Átila Varela
atila@focuspoder.com.br
A regulamentação para produção de energia eólica offshore sairá até o fim do ano. A declaração foi feita pelo ministro de Minas e Energia, Bento Albuquerque, durante a abertura do Proenergia, na Fiec, nesta quarta-feira, 6.
Até o momento, não há regras definidas para a matriz energética. Nesse sentido, os órgãos ambientais se movimentam em prol de avanços.

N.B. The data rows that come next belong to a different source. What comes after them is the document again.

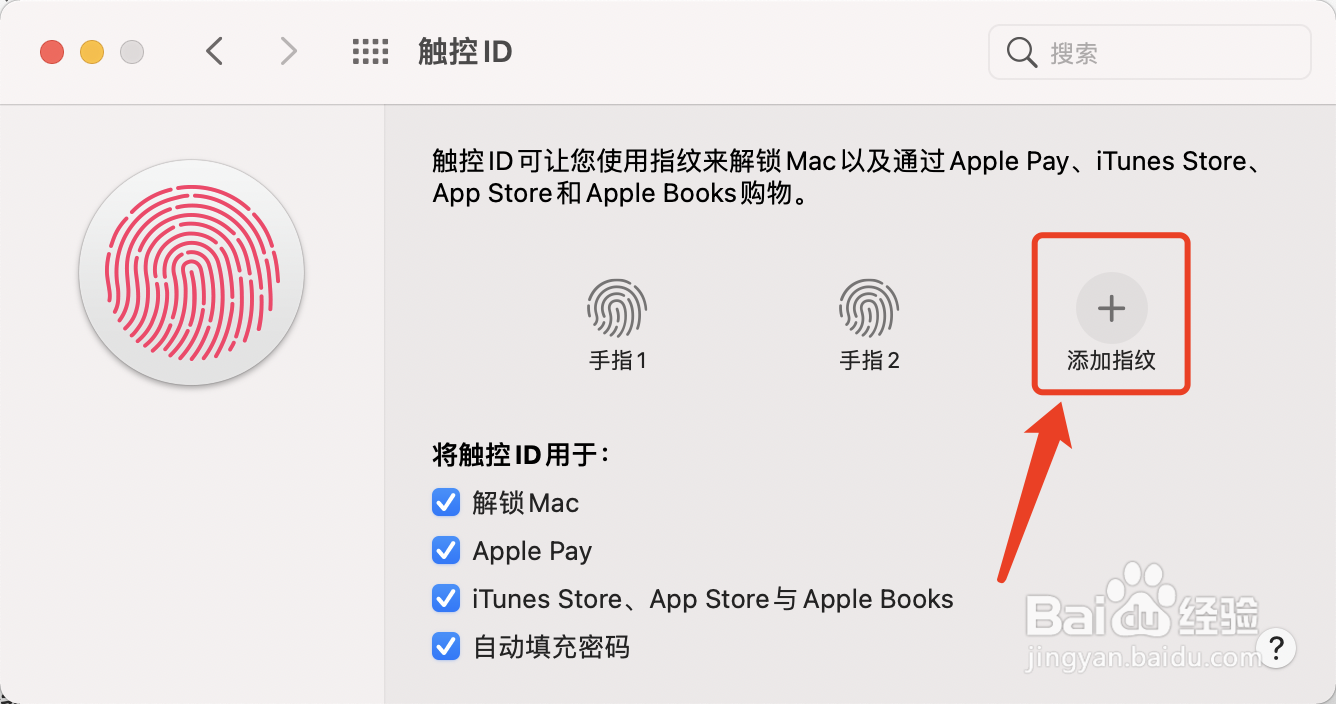Select the 手指1 fingerprint icon
1336x704 pixels.
pos(617,308)
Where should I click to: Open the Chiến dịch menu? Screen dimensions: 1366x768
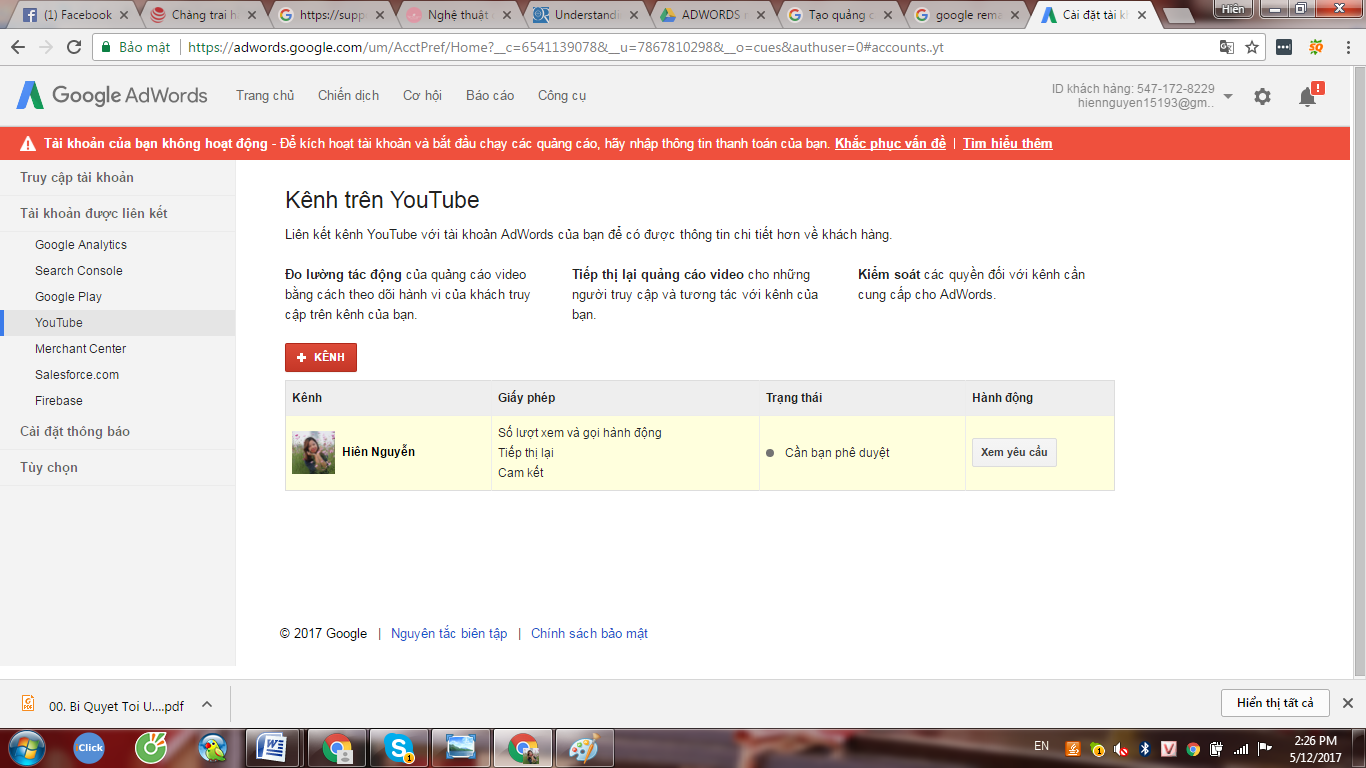348,95
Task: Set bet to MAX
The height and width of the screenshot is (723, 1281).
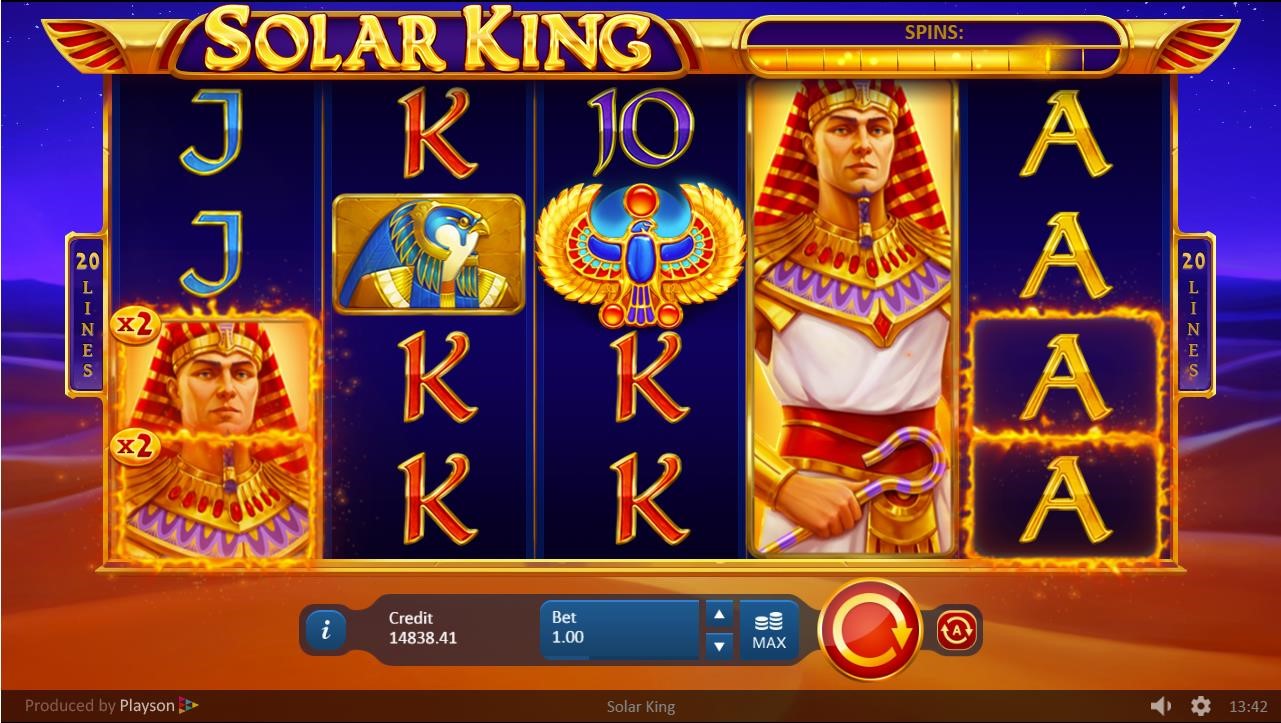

“A expectativa é que até novembro saia um decreto presidencial tirando alguns problemas de indefinição na regulação. Existe uma regulação de eólica, mas não fala em onshore ou offshore. Então, ela já atende a offshore. A diferença é que a onshore fica em um terreno de propriedade particular. Já a offshore está localizada em áreas do mar, que são públicas”, declarou o empresário Lúcio Bonfim, da BI Energia. A empresa tem dois projetos de energia offshore localizados em Caucaia e Camocim, sendo 600 MW e 1.200 MW, respectivamente.
“Essa pequena diferença que estava dificultando a cessão da área do mar com a SPU (Secretaria do Patrimônio da União) e a Aneel. Aguardamos que até novembro saia a regulamentação. Assim teremos condições de desenvolver a atividade”, complementa.
O problema que vemos é a questão do licenciamento ambiental. O Ibama ainda não licenciou nenhum projeto. É um aprendizado deles, juntamente conosco. Estamos em discussão com o órgão para a liberação da primeira licença prévia do primeiro projeto do país”, ressalta. “É uma demora natural. Poderia ser avançado mais. A primeira etapa não autoriza a construção, mas que a empresa possa dar seguimento ao projeto. O segundo passo é a licença de instalação. Esperamos que até 2026 estejamos com o projeto pronto”, finaliza o empresário.